| WHAT NEEDS TO BE DONE |
Please reproduce the listing verbatim, without its images.

| DATA FOR THE TASK |
● ● ● ● ●
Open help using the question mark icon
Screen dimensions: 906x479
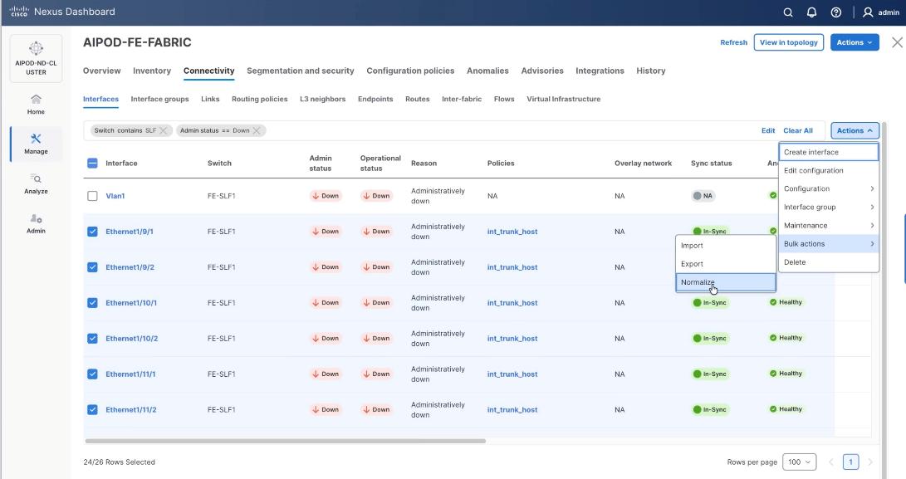pyautogui.click(x=835, y=12)
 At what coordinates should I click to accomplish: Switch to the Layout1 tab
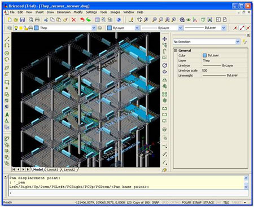tap(52, 170)
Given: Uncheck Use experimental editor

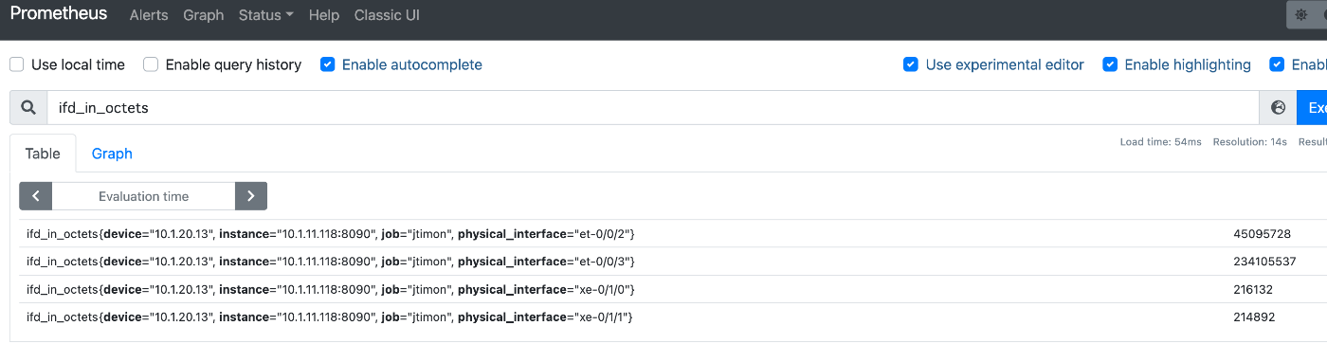Looking at the screenshot, I should coord(911,64).
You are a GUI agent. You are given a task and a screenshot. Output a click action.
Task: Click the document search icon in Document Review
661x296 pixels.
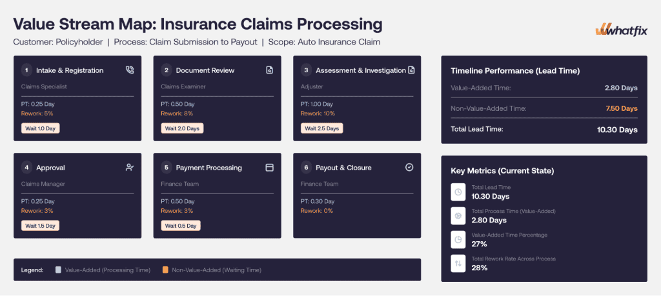269,70
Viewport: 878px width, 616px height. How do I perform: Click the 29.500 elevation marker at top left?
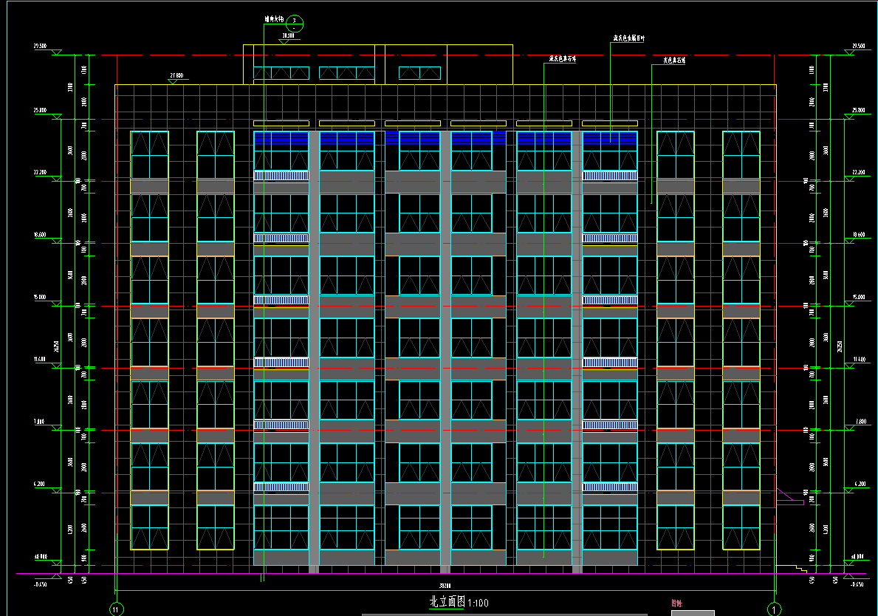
● ● ● ● ●
| TASK ANSWER |
Open help using the question mark icon
Screen dimensions: 906x479
pyautogui.click(x=835, y=12)
 At what coordinates should I click to accomplish: Switch to the Layout1 tab
tap(52, 170)
Given: Uncheck Use experimental editor

Looking at the screenshot, I should coord(911,64).
You are a GUI agent. You are given a task and a screenshot. Output a click action.
Task: Click the document search icon in Document Review
661x296 pixels.
269,70
Viewport: 878px width, 616px height. How do I perform: Click the 29.500 elevation marker at top left?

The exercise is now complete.